▸ **Stated task A**:
List every person or character that the film review names by name.
▸ **Stated task B**:
Output the film review's text between "Jet Li and DMX" and "the Taiwanese police.", inclusive.
▸ **Stated task C**:
Pick up the film review after its last sentence and keep writing it.

▸ **Text segment**:
Jet Li and DMX are the stars, both ready for better scripts, playing enemies who become buddies when it turns out they have a common antagonist. DMX plays a character pronounced "fate" but spelled "Fait," which would give you a neat pun you could use in French class, if the spelling of his name were ever seen. Jet Li plays a boy named Su. After Fait and his accomplices break into a Los Angeles diamond vault, their caper is interrupted by Su, who is working for the Taiwanese police.

Bad guys end up with the diamonds and kidnap Fait's beloved little daughter, in a plot which started out as a remake of Fritz Lang's "M" (1931). The journey from "M" to "2" was downhill all the way. The result is a Joel Silver nonstop action thriller, well-produced, slickly directed, sure to please slackjaws who are not tired to death of this kind of material recycled again and again and again.

▸ **Dataset content**:
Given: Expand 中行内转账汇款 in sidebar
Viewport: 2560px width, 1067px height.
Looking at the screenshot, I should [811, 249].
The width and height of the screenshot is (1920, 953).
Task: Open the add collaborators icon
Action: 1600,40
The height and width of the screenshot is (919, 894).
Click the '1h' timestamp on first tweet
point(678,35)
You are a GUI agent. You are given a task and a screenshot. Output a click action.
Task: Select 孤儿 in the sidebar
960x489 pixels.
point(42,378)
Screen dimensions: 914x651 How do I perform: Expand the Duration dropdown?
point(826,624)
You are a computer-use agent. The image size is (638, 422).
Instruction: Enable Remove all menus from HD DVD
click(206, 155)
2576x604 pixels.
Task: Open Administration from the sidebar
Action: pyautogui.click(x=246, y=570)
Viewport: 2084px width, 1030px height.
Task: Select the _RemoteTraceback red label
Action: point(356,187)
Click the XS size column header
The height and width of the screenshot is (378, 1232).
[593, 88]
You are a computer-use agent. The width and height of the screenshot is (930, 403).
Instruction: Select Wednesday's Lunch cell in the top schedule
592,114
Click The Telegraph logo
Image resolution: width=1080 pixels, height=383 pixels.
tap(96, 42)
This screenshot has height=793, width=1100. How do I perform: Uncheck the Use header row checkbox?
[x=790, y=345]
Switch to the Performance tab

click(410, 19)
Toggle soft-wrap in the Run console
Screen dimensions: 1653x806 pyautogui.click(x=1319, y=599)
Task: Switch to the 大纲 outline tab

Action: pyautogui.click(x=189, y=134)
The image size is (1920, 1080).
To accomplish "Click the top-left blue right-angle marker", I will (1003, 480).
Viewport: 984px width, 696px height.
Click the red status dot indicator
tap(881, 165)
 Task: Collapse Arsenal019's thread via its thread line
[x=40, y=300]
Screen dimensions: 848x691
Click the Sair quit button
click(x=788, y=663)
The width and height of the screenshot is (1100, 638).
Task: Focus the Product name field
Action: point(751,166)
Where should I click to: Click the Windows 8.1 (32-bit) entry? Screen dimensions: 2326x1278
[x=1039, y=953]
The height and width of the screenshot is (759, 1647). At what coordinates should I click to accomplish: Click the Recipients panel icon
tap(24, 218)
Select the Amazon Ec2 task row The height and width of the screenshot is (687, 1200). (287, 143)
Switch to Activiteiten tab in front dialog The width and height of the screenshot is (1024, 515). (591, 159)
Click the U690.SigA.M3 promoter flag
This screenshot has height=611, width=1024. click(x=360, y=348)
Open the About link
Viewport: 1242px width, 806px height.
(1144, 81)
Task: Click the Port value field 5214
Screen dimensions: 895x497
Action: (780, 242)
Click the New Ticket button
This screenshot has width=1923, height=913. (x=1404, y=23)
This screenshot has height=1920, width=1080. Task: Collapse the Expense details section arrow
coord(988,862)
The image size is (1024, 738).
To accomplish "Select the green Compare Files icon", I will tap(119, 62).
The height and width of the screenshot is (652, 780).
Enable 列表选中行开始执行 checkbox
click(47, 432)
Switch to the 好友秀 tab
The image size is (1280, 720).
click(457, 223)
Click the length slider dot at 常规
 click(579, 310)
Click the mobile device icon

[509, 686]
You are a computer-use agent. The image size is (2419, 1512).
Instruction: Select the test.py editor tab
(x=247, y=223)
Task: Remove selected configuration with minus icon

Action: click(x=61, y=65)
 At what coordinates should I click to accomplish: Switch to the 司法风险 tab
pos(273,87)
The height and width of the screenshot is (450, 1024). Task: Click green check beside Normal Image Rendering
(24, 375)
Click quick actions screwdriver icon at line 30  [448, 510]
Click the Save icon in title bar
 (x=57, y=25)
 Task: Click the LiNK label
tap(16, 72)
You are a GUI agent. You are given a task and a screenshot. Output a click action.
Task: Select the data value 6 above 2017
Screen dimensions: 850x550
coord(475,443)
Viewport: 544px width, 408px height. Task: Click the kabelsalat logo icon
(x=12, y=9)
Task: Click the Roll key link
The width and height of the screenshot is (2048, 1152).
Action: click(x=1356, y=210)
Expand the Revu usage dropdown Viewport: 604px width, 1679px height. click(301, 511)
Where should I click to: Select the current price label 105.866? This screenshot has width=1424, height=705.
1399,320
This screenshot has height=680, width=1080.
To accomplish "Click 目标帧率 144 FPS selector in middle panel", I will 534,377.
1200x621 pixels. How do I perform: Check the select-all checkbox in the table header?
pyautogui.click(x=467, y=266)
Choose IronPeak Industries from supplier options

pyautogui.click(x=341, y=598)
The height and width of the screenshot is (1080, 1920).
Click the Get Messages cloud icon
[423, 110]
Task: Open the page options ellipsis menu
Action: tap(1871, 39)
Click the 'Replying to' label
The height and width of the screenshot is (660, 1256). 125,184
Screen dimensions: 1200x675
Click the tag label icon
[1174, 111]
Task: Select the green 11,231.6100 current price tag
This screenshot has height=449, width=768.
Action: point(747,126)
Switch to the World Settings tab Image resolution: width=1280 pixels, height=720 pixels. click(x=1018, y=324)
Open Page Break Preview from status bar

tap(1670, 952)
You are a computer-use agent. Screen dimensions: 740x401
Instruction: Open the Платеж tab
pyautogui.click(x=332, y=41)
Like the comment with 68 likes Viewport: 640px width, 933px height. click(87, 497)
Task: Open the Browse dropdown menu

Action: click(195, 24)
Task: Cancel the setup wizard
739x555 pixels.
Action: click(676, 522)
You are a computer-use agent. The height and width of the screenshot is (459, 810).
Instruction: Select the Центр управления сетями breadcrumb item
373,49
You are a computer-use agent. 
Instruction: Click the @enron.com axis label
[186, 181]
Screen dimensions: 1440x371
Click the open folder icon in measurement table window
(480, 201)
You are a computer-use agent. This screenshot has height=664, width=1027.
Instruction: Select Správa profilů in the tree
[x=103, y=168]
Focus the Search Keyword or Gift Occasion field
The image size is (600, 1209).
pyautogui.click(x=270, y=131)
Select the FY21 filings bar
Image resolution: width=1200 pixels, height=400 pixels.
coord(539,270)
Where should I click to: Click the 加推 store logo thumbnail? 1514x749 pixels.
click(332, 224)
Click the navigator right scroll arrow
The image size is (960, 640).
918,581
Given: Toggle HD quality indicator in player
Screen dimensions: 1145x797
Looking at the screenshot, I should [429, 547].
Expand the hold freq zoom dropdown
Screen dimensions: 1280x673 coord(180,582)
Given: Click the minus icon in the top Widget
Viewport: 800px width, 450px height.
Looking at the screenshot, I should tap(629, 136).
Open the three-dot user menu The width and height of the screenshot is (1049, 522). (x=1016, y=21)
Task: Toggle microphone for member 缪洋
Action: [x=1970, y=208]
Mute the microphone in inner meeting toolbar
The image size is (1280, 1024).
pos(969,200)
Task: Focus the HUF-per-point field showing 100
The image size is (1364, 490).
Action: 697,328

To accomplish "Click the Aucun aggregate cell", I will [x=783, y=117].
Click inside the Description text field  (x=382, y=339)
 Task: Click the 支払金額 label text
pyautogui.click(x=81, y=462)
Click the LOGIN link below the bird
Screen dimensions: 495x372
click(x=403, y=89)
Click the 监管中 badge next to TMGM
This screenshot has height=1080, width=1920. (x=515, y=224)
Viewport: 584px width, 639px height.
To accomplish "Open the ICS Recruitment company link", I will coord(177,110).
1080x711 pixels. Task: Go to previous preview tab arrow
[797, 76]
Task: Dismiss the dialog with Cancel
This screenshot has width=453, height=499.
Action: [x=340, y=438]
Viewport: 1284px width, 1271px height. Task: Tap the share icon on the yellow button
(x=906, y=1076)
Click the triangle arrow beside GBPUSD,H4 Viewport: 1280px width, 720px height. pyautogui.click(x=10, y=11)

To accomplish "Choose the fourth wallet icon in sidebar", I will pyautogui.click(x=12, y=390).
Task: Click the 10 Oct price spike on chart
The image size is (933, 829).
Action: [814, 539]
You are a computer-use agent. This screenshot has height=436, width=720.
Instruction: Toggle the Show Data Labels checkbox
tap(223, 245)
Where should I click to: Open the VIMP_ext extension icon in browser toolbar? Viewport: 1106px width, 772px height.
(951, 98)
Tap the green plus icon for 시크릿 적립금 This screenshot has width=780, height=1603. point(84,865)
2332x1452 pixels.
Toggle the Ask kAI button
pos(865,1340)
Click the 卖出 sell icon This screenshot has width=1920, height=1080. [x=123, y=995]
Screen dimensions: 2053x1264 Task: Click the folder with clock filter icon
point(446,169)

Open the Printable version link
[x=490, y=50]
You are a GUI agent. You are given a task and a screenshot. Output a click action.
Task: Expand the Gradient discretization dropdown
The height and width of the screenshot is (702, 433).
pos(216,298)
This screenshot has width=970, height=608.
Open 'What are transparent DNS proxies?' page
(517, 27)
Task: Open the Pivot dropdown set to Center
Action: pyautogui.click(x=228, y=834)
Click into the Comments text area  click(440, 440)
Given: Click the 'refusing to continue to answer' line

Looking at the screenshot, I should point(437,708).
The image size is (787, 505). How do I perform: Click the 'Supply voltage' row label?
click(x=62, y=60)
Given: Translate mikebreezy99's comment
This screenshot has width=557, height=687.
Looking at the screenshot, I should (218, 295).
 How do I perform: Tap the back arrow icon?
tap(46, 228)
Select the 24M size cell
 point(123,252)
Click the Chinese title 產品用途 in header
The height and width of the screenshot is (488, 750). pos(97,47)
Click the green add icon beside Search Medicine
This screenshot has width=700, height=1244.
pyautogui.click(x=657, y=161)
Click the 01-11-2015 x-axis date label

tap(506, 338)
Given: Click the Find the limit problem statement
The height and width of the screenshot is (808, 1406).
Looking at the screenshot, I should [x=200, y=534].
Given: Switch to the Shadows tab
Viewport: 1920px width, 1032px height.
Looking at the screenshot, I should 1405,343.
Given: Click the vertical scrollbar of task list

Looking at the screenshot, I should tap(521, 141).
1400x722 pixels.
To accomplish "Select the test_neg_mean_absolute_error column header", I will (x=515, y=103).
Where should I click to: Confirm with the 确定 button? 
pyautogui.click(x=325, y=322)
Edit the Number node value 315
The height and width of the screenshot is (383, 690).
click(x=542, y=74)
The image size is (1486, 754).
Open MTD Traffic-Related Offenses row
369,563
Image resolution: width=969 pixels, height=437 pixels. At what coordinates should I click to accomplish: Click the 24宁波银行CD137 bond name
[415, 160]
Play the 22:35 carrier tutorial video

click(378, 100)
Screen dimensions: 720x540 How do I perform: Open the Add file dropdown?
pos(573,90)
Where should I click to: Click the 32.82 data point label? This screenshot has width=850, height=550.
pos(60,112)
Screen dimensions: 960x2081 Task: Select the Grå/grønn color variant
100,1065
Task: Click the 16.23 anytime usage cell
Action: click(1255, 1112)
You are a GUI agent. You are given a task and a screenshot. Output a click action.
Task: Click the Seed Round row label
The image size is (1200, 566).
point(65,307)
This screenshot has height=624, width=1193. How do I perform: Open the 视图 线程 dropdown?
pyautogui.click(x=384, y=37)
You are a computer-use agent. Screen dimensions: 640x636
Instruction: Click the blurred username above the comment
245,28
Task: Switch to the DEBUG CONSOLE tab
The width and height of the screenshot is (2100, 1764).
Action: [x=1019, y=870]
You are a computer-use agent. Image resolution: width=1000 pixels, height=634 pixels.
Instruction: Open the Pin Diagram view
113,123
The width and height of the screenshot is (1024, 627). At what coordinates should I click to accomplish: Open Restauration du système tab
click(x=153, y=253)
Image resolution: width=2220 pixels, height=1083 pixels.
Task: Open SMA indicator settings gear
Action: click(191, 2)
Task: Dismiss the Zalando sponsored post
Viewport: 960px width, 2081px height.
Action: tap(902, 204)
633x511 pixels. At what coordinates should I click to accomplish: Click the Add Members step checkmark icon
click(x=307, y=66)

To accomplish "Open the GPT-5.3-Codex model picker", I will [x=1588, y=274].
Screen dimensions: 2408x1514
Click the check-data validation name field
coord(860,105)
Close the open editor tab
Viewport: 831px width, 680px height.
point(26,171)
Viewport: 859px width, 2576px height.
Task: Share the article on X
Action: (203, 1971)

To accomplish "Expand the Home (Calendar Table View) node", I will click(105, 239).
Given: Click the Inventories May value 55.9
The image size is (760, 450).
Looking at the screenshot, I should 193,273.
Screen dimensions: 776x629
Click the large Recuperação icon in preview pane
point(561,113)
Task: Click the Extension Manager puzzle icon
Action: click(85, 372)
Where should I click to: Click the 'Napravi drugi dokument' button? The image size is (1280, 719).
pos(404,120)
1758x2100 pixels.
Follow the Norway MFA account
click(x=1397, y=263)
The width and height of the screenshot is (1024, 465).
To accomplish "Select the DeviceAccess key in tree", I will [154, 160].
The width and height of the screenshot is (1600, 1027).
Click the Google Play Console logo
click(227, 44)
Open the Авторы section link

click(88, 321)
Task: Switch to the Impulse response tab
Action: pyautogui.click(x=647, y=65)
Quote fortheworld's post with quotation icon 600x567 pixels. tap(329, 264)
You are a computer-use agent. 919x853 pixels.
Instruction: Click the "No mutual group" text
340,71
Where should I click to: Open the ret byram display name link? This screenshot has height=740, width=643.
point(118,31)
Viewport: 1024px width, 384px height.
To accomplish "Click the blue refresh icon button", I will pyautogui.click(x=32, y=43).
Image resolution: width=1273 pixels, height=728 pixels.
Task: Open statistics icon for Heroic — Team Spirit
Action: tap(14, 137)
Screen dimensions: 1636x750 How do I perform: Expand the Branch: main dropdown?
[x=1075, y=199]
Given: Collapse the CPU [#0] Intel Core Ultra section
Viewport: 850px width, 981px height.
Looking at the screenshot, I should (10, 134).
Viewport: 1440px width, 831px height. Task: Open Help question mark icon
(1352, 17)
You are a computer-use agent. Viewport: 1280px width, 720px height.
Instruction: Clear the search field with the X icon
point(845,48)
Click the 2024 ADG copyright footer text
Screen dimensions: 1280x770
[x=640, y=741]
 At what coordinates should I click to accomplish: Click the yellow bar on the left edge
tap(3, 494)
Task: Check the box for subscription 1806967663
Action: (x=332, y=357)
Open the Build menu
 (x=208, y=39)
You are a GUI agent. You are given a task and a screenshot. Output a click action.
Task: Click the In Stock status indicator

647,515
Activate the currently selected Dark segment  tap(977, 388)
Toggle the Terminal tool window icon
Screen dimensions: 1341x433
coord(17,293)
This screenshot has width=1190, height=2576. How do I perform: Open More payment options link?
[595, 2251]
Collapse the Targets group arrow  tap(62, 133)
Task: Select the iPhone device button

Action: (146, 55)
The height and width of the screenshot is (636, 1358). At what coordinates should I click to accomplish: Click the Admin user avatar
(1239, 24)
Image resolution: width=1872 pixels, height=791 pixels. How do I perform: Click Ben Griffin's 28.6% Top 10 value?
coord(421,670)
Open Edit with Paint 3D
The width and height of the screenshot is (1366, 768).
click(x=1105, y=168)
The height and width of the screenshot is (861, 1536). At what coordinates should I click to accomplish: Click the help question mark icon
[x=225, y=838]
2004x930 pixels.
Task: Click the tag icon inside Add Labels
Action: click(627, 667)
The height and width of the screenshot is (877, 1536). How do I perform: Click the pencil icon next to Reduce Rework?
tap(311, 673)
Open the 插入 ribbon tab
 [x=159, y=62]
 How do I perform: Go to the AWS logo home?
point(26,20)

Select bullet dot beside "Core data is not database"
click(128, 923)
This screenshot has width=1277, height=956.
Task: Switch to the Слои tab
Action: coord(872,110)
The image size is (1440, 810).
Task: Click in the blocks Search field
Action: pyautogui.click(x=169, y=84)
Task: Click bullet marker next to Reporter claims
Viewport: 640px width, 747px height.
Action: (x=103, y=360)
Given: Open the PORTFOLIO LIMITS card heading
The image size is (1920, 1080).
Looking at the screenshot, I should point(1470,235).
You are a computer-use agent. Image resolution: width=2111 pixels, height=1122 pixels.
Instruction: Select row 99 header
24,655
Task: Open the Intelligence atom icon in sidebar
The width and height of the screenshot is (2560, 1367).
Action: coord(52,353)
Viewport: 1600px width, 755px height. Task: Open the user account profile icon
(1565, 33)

▸ **Right answer A**:
Jet Li, DMX, Fait, Su, Fritz Lang, Joel Silver

▸ **Right answer B**:
Jet Li and DMX are the stars, both ready for better scripts, playing enemies who become buddies when it turns out they have a common antagonist. DMX plays a character pronounced "fate" but spelled "Fait," which would give you a neat pun you could use in French class, if the spelling of his name were ever seen. Jet Li plays a boy named Su. After Fait and his accomplices break into a Los Angeles diamond vault, their caper is interrupted by Su, who is working for the Taiwanese police.

▸ **Right answer C**:
It makes at least a sincere attempt to one-up previous cop-crook-buddy-sex-chase-caper-martial arts thrillers. Jet Li doesn't merely take on a lot of opponents at the same time, he gets in a fight with all of the competitors in an illegal Extreme Fighting club. He doesn't merely do stunts, but drops in free-fall from one high-rise balcony to the next. Tom Arnold doesn't merely play a black-market arms dealer, he supplies a tank. The black diamonds are not merely black diamonds, but are actually a superweapon that would bring down the cost of Weapons of Mass Destruction into the price range of a nice private jet. There is not merely a hood who has special privileges in jail, but one with a private cell where the prison guards melt butter for his fresh lobster while he waits impatiently. There is not merely a chase, but one involving an All-Terrain Vehicle, which is driven up the stairs of a store and then jumps from one rooftop to another more or less for the hell of it. And the girl is not merely sexy, but Gabrielle Union.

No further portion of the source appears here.